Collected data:
|---|

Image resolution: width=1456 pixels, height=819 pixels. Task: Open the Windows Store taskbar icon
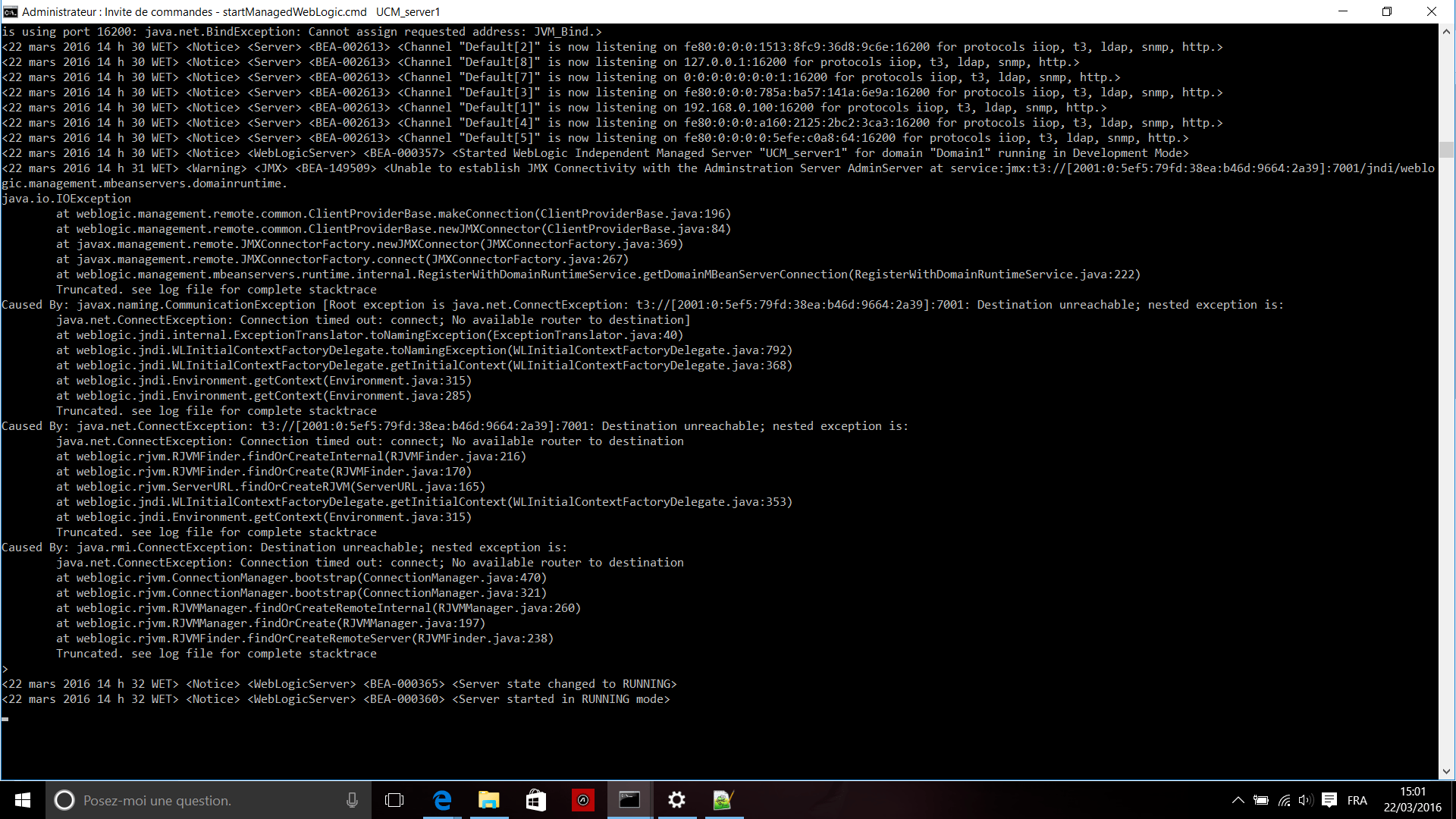536,800
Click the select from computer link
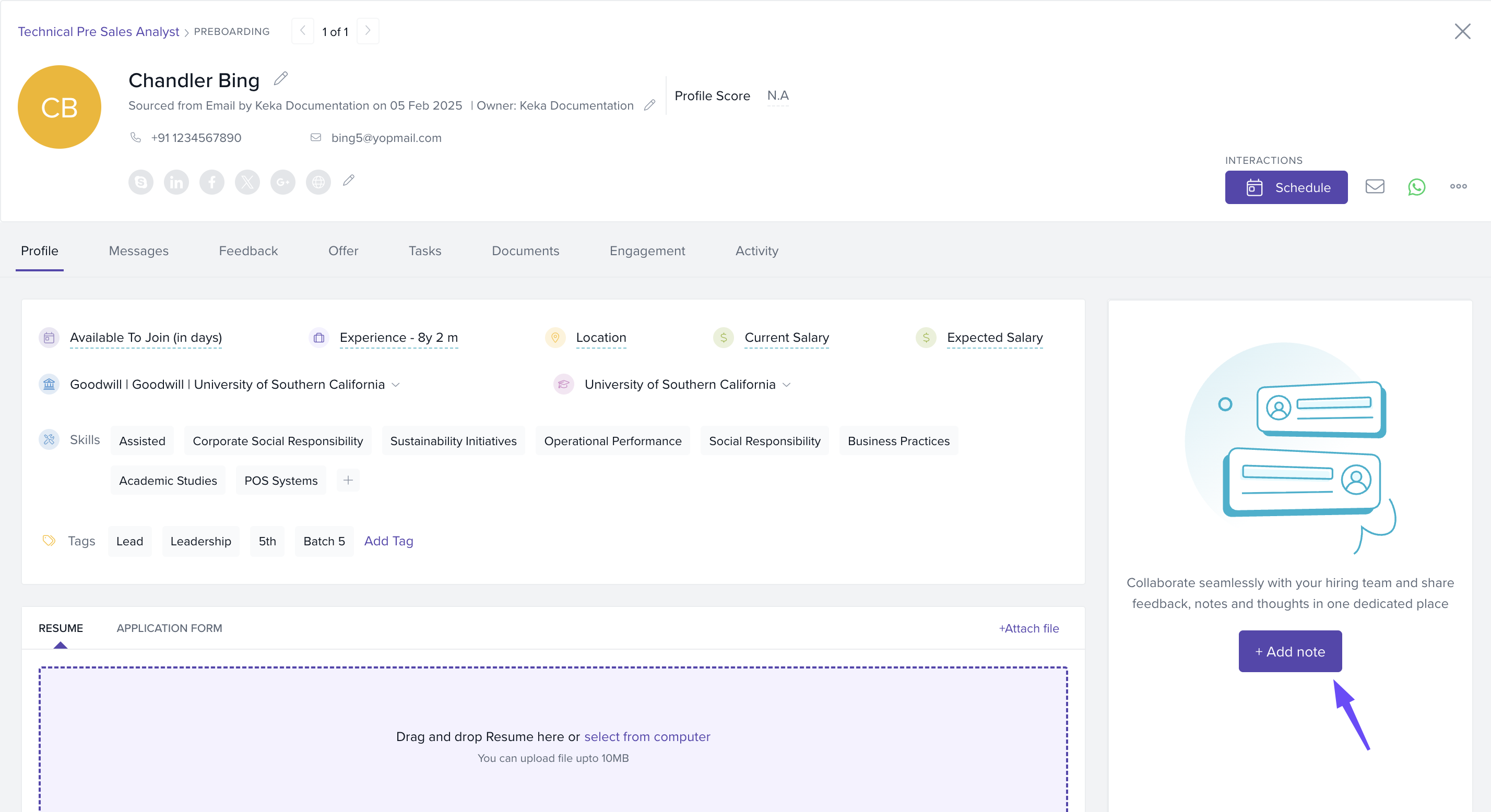This screenshot has width=1491, height=812. pyautogui.click(x=646, y=736)
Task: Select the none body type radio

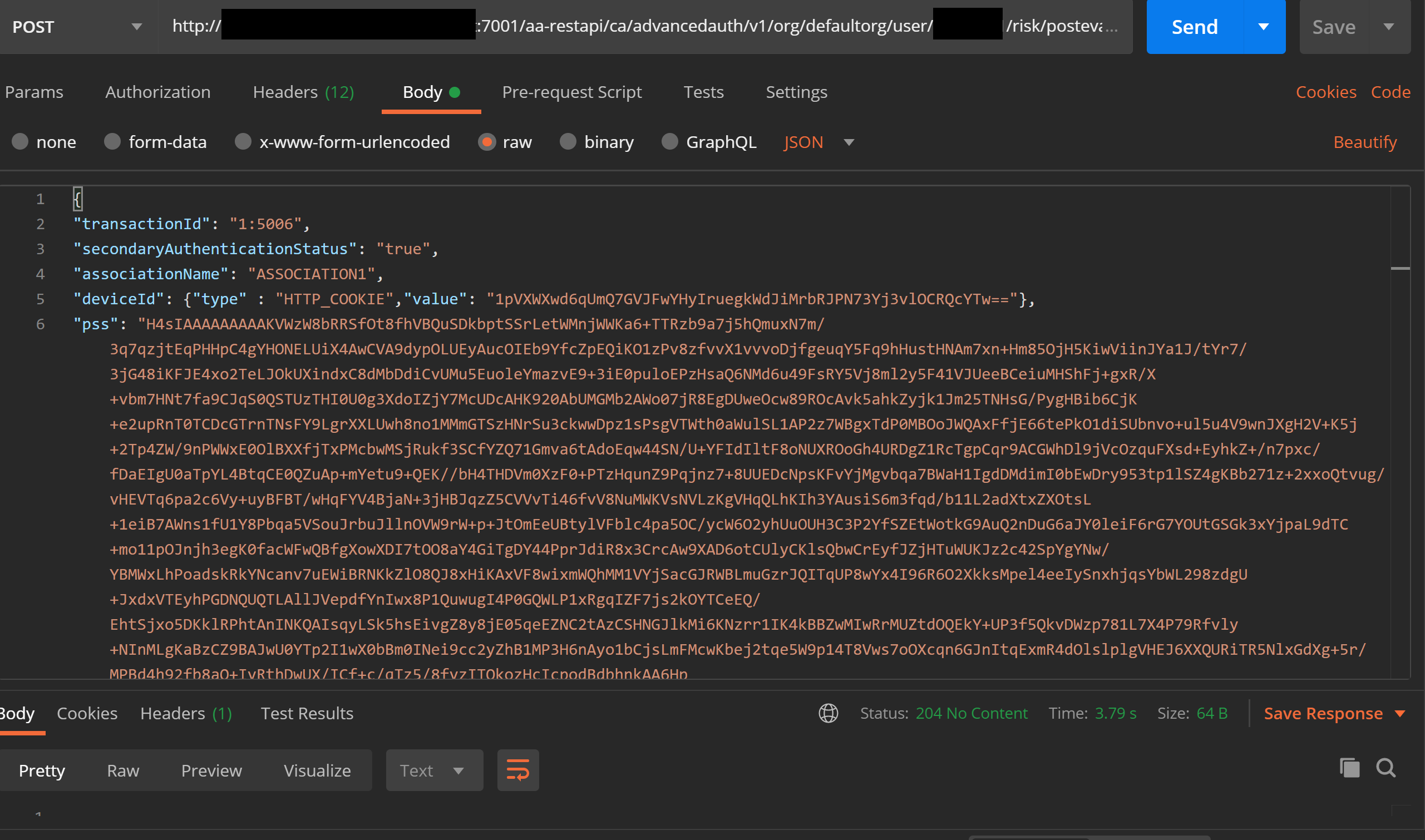Action: click(21, 141)
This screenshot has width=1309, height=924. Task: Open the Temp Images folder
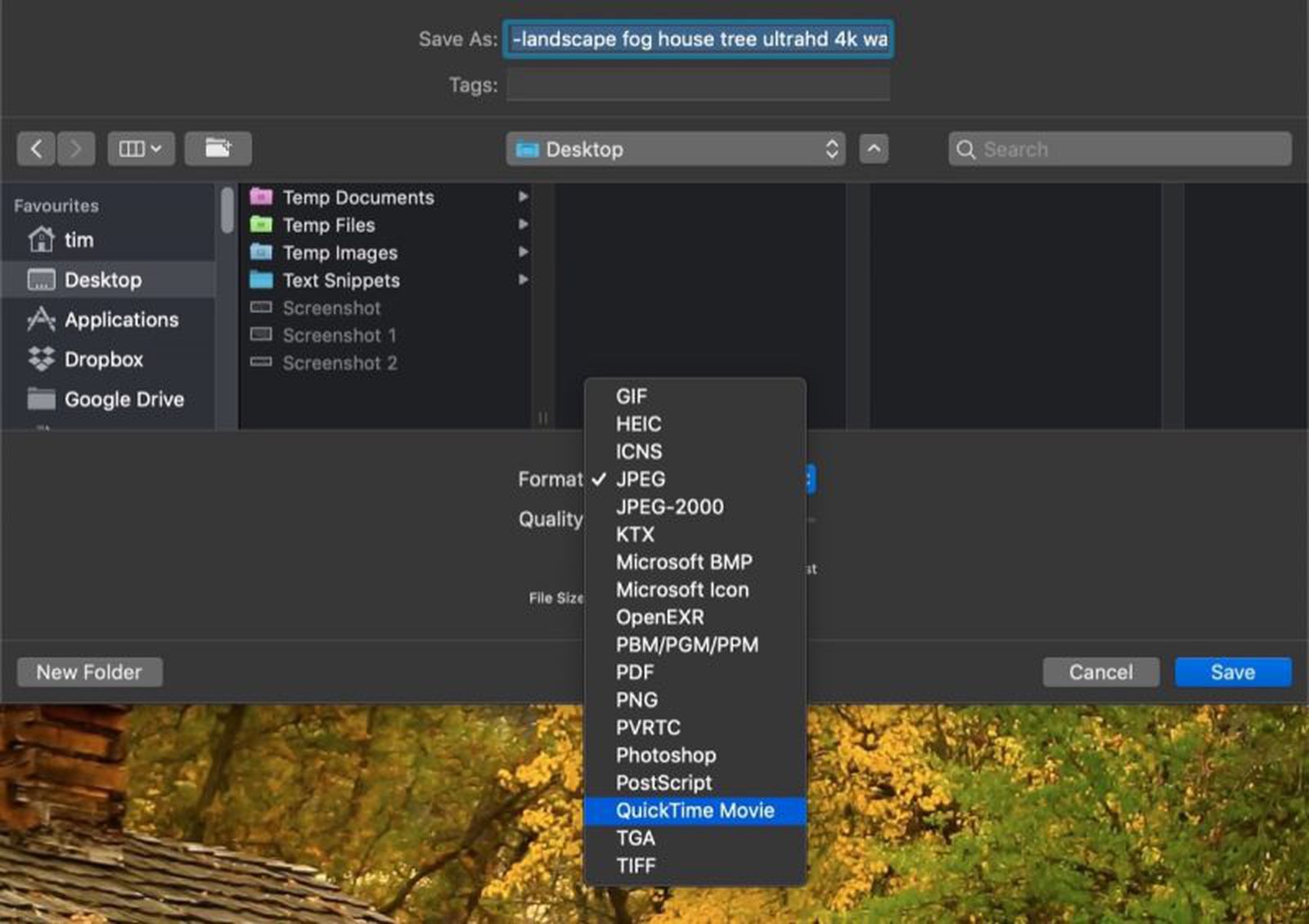(x=340, y=253)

|---|

## Exercise aim
Because the pictures are not wanted, retype every record exactly without them.

## Finished task
Image resolution: width=1456 pixels, height=819 pixels. Task: Open the Windows Store taskbar icon
536,800
Click the select from computer link
This screenshot has width=1491, height=812. pyautogui.click(x=646, y=736)
Task: Select the none body type radio

Action: click(21, 141)
This screenshot has width=1309, height=924. Task: Open the Temp Images folder
(x=340, y=253)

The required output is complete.